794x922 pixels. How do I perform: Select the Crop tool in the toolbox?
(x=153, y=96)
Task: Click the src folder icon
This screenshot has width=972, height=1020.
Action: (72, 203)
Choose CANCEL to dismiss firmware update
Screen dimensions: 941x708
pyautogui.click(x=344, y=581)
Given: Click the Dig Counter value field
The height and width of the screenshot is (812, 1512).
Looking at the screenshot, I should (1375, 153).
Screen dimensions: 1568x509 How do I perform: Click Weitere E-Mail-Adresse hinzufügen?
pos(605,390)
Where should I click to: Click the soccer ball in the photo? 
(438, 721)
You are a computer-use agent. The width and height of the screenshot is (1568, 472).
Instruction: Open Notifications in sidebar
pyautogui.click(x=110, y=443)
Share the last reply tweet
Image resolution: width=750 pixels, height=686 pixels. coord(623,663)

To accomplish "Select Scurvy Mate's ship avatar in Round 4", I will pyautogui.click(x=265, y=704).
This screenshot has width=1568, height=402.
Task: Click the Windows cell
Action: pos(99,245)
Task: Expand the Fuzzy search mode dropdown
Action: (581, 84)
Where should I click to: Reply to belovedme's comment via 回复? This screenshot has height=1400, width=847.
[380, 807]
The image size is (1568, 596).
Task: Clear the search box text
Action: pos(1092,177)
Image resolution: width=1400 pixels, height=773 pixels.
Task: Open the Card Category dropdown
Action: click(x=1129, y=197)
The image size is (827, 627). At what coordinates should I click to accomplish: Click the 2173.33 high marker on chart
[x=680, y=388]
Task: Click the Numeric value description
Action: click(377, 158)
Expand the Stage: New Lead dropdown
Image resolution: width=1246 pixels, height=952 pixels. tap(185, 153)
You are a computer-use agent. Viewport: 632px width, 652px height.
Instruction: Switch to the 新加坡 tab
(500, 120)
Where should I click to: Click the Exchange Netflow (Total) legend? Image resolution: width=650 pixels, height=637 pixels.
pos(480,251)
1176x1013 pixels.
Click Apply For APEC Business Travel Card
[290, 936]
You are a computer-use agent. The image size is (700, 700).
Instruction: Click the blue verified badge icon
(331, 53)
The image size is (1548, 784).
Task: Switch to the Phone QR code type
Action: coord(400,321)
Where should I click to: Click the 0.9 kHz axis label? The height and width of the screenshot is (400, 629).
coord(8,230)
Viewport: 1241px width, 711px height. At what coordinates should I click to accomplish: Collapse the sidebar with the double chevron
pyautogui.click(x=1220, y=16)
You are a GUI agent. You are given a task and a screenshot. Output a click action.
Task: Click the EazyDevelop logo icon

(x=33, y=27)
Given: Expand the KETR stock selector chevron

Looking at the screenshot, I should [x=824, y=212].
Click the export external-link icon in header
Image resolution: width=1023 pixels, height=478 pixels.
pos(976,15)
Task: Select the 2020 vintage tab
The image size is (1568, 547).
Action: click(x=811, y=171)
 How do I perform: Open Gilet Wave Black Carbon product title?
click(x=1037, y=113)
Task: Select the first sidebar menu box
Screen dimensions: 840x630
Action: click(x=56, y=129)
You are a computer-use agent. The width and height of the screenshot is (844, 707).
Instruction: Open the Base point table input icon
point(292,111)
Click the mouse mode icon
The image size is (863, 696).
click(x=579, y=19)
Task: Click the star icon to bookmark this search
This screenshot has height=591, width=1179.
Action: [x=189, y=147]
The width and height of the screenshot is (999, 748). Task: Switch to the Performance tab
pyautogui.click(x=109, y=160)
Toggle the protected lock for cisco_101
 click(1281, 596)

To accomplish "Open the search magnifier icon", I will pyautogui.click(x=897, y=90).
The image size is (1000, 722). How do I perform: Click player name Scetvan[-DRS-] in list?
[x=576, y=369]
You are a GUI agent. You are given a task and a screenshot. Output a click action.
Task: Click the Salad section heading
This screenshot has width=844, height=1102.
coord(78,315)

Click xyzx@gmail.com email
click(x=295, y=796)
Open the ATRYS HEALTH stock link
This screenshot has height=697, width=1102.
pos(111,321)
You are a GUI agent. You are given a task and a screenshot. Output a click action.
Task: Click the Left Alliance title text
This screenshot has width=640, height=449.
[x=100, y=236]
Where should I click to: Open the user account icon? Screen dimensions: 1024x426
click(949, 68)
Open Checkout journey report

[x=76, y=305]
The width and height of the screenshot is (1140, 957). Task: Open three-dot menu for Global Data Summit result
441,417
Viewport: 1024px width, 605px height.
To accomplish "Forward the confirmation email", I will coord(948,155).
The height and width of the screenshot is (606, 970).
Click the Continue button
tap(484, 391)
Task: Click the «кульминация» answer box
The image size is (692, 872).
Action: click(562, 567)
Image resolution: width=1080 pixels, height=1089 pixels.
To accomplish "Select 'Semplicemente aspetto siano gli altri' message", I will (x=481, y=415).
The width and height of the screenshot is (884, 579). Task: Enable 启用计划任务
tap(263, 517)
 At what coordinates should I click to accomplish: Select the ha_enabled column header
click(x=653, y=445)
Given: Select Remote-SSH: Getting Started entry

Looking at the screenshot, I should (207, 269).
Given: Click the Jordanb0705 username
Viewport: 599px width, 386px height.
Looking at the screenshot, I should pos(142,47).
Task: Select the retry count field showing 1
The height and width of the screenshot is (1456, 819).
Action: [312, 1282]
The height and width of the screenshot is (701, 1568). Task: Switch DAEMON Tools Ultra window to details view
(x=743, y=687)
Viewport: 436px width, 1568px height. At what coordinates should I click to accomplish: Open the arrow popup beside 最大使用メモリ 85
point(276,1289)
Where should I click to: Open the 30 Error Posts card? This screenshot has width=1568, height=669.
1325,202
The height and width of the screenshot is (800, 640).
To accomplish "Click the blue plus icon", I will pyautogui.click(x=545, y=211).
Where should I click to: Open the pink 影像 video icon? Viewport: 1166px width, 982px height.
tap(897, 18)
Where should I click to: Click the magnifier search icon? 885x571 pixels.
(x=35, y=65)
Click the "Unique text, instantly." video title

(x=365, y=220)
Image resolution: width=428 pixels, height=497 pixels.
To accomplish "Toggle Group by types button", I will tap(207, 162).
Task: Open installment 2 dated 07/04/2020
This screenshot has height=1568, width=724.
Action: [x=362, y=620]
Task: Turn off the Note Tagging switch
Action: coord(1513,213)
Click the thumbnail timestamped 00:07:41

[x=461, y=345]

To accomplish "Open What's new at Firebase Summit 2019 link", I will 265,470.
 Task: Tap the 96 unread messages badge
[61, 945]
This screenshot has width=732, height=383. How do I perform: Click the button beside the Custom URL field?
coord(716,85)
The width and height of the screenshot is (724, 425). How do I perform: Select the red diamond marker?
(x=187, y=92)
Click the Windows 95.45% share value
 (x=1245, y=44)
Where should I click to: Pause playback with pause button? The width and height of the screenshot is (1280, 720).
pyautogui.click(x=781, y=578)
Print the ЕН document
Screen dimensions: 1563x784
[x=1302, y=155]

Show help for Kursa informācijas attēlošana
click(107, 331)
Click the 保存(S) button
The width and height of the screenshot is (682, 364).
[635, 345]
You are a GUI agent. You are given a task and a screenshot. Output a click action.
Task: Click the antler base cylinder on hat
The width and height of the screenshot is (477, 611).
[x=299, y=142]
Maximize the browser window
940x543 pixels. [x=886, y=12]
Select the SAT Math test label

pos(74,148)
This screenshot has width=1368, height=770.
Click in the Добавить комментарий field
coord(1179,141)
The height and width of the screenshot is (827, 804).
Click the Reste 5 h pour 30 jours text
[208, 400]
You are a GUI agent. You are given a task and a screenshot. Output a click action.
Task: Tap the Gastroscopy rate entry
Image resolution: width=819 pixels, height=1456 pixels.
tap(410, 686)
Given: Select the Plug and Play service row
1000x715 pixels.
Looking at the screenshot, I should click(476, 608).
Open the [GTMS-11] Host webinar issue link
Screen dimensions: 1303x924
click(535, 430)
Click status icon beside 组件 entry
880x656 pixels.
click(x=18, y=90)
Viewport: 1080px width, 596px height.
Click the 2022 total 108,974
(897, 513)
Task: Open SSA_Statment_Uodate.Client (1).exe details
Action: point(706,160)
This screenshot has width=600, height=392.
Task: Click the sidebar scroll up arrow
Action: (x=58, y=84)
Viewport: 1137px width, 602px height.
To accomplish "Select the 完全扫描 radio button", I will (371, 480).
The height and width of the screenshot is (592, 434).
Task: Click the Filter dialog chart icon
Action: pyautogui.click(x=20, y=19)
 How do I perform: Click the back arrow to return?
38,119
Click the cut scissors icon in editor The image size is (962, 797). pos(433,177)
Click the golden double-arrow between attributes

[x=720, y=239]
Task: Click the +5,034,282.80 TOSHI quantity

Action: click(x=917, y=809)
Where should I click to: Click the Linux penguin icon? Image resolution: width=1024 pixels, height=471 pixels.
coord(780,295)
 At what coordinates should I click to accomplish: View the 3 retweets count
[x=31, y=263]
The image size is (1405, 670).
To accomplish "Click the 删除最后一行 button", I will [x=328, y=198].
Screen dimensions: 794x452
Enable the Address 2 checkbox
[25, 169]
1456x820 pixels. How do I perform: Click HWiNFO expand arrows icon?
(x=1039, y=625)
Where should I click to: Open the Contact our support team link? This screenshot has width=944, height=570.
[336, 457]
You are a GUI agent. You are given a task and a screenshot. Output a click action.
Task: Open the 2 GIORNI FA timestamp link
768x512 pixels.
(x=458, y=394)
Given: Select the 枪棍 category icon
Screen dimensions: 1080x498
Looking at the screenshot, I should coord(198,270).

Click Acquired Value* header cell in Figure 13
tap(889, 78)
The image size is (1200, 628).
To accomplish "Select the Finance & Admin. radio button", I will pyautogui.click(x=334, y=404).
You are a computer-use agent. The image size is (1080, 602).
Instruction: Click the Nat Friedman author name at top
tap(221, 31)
□ □ □ □ □
> **Activity**: Within the listing above, locate the line containing "1176x1013 pixels." and the line containing "You are a computer-use agent. The image size is (700, 700).". Reproduce those two lines and all lines between them exactly, with nothing added.

> **Reply**:
1176x1013 pixels.
Click Apply For APEC Business Travel Card
[290, 936]
You are a computer-use agent. The image size is (700, 700).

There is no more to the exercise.